Karsten Leitner
- Born: 4 June 1995 (age 31) Canada
- Height: 1.86 m (6 ft 1 in)
- Weight: 96 kg (15.1 st; 212 lb)

Rugby union career
- Position: Wing

Senior career
- Years: Team / Apps / (Points)
- 2021–: Seattle Seawolves / 0 / (0)
- Correct as of 2 April 2021

International career
- Years: Team / Apps / (Points)
- 2015: Canada U20 / 4 / (10)
- 2017: Canada A / 1 / (0)
- Correct as of 2 April 2021

National sevens team
- Years: Team /  / Comps
- 2016–2017: Canada Sevens /  / 4
- Correct as of 2 April 2021

= Karsten Leitner =

Canadian rugby union player

Karsten Leitner (born 4 June 1995) is a Canadian rugby union player for the Seattle Seawolves of Major League Rugby (MLR).
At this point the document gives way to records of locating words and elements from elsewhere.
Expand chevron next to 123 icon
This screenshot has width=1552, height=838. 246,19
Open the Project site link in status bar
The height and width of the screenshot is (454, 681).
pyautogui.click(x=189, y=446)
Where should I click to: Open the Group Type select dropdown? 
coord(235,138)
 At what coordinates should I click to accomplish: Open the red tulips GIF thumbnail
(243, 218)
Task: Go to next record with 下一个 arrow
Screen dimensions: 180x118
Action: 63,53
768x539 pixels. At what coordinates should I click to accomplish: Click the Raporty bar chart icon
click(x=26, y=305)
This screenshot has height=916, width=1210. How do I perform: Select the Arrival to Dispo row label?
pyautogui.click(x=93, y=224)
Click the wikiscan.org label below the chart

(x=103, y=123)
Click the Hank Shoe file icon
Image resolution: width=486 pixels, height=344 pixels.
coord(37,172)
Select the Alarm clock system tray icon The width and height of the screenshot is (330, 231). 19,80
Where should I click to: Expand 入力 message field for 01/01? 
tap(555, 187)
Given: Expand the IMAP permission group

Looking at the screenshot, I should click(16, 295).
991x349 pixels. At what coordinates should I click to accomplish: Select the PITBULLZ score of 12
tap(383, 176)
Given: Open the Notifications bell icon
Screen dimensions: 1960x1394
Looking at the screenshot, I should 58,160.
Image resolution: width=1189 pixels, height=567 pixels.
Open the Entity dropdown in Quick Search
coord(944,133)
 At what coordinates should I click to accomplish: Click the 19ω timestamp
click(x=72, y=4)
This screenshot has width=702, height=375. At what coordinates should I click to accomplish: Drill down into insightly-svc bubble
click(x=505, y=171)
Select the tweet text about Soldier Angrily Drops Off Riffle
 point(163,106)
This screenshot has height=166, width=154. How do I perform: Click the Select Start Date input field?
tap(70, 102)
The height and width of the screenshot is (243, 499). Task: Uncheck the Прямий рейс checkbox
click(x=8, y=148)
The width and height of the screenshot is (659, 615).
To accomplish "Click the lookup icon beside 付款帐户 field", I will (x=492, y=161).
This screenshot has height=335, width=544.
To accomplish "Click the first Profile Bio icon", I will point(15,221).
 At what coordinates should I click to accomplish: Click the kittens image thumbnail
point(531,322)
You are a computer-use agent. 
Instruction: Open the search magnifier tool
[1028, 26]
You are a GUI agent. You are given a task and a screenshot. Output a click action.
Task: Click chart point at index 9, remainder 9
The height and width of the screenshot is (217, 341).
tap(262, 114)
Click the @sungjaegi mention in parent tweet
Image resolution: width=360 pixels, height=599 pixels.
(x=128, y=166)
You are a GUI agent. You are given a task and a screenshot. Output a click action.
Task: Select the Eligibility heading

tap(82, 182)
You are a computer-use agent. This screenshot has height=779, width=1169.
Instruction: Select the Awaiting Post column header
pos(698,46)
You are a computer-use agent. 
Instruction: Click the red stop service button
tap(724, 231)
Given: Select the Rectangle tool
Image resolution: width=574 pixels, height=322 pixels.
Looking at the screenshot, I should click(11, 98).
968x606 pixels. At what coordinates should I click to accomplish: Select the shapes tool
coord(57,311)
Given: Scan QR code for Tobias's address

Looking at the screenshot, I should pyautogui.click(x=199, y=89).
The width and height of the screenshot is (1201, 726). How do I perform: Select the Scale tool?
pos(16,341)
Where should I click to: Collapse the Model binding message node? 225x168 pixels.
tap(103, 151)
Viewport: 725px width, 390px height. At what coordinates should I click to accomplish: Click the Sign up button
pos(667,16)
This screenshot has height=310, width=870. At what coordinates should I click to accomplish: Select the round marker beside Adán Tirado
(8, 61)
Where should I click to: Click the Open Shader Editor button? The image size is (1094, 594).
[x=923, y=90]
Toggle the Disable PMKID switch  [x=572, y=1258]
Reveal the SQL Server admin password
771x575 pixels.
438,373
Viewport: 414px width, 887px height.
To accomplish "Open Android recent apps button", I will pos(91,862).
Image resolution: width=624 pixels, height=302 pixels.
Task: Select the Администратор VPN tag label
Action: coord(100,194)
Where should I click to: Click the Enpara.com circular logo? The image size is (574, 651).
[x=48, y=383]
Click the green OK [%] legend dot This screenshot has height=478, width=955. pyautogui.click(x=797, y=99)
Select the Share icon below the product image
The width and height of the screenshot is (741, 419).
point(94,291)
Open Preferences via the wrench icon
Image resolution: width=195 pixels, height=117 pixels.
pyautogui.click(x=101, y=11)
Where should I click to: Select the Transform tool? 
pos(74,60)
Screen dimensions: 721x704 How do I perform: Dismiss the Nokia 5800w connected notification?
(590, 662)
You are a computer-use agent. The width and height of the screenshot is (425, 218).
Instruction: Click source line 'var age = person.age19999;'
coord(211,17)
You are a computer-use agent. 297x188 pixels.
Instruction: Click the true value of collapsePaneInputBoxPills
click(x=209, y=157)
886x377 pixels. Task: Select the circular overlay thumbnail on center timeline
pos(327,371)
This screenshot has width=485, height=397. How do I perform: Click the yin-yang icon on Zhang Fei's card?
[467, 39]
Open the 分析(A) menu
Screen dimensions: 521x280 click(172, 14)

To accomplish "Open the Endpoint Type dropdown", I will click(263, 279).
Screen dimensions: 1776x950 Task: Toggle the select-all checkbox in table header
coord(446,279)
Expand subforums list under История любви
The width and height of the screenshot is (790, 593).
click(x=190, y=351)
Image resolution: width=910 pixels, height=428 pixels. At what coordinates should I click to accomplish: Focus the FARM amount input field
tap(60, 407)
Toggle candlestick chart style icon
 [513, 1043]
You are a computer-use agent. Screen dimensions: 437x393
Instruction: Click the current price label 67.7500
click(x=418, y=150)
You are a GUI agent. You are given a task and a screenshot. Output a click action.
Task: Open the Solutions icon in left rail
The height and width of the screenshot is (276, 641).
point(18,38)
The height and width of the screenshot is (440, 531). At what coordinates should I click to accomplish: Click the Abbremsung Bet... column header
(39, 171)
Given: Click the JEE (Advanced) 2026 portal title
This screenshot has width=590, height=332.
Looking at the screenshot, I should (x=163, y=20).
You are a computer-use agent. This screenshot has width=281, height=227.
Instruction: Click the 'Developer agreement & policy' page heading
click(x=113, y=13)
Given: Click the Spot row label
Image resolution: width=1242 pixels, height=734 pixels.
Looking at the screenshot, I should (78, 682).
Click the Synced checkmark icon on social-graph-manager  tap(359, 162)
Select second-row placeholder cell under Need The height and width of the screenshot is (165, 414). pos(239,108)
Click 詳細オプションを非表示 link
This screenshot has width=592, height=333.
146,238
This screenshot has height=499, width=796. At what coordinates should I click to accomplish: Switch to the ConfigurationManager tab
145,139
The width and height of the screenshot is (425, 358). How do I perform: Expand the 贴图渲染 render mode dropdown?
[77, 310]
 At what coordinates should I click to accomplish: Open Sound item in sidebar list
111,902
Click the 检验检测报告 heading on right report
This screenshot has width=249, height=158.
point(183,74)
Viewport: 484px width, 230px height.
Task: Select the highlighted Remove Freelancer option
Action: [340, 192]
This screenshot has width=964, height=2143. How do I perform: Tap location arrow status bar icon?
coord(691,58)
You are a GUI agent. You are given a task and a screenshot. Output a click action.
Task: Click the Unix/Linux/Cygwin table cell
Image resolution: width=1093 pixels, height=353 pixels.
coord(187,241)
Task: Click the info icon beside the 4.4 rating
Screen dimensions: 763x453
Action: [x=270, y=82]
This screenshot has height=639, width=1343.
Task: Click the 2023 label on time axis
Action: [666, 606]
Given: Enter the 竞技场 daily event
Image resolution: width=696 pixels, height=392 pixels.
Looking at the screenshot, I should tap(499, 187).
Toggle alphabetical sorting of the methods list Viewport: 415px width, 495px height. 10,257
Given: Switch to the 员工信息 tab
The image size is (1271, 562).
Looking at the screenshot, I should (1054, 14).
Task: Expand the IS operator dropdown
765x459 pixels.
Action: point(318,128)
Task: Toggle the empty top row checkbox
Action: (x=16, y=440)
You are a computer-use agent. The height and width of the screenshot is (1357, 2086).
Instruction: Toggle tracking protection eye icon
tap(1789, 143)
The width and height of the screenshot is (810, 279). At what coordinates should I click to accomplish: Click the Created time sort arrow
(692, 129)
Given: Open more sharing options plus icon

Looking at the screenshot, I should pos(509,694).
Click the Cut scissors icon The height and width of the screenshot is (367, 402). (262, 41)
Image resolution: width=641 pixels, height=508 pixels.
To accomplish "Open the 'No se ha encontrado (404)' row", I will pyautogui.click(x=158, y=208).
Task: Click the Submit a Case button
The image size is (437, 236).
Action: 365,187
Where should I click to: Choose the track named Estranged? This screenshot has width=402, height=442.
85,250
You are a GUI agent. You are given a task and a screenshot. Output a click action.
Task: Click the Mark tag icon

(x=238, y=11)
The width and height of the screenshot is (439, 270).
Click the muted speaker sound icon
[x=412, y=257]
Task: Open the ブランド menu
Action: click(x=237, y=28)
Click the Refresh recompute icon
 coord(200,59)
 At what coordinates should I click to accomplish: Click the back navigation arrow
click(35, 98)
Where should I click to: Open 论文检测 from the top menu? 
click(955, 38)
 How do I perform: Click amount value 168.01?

His preferred position is wing.

==Professional career==
Leitner signed for Major League Rugby side Seattle Seawolves during the 2021 Major League Rugby season. Leitner had previously represented the Canada Sevens team at 4 competitions between 2016 and 2017, and also represented Canada A in 2017.